Alice Desbiolles est médecin en santé publique, une spécialité méconnue dont on parle peu. Une spécialité pourtant au centre de nos préoccupations ces derniers temps avec l’épidémie de Covid. L’autrice avec beaucoup de clarté prend du recul par rapport à l’épidémie et par rapport à la gestion des pouvoirs publics. Elle constate par exemple qu’au début de l’épidémie il était compliqué de parler d’approche holistique et de santé publique. Le gouvernement donnait l’impression de vouloir agir vite en se focalisant sur la santé et l’économie et sans prendre en compte les autres sphères de la société aussi impactées. L’autrice se demande dans quelles mesures il était/il est possible de concilier le respect de la démocratie et la prise en charge de la crise. Il est question d’éthique, d’autonomie de chacun et chacune face à la maladie, mais aussi de la toute puissance de l’approche biomédicale (une approche nécessaire, mais qui ne doit pas être la seule approche). L’autrice en s’appuyant notamment sur l’approche d’Ivan Illich, construit un raisonnement qui permet de réaliser la complexité de la situation. De l’éthique à la notion de soin en passant par la morale, Alice Desbiolles écrit un court essai percutant qui permet d’éclairer sous un nouveau jour les désaccords qui sont apparus dans la société pendant cette crise sanitaire.

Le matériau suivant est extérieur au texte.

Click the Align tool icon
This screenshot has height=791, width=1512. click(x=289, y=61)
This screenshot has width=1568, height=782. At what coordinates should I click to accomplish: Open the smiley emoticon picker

Réparer la santé, ed. Rue de l’échiquier, 12 euros, 112 pages.

Toute une moitié du monde / Alice Zeniter

Le nouvel essai d’Alice Zeniter qui questionne la représentation des femmes dans la fiction.

Alice Zeniter questionne la représentation des femmes dans la littérature et discute aussi sur ses propres expériences de lectrice. « Toute une moitié du monde » est un essai intéressant qui s’inscrit dans la lignée du précédent « Je suis une fille sans histoire ». L’autrice voit ses pratiques de lectrice évoluer depuis qu’elle est jeune, en questionnant la représentation des personnages féminins notamment via le test de Bechdel. Il est aussi question du désir et de la place du désir masculin dans les fictions. Un sujet peu abordé. On découvre au fil des pensées d’Alice Zeniter plusieurs autrices que l’on a envie de redécouvrir ou de relire (Toni Morrison, Chris Kraus, etc.). Un bouquin stimulant qui ouvre des perspectives.

Toute une moitié du monde, ed. Flammarion, 240 pages, 21 euros.

Je me suis tue / Mathieu Menegaux

Une femme sort de son mutisme la veille de son jugement et décide d’écrire sur ce qu’elle a traversé.

A la frontière du roman noir et du thriller, ce livre débute avec une femme qui se retrouve en prison. Le lecteur ne sait pas pour quelles raisons. Elle écrit dans sa cellule et remonte le cours des évènements. Une mécanique implacable se met en place pour comprendre ce qui l’a mené là et les pièces du puzzle s’imbriquent progressivement sous les yeux du lecteur. Cette mécanique est prenante et on discerne que l’indicible n’est pas loin. En peu de pages, l’auteur écrit un roman qui happe et qui donne à voir une violence qui touche souvent les mêmes personnes. Une violence qui impose le silence. Je découvre Mathieu Menegaux avec Je me suis tue son premier roman et c’est une histoire qui remue et qui met l’homme face à ses facettes les plus sombres.

Je me suis tue, ed. Points, 6,20 euros, 144 pages.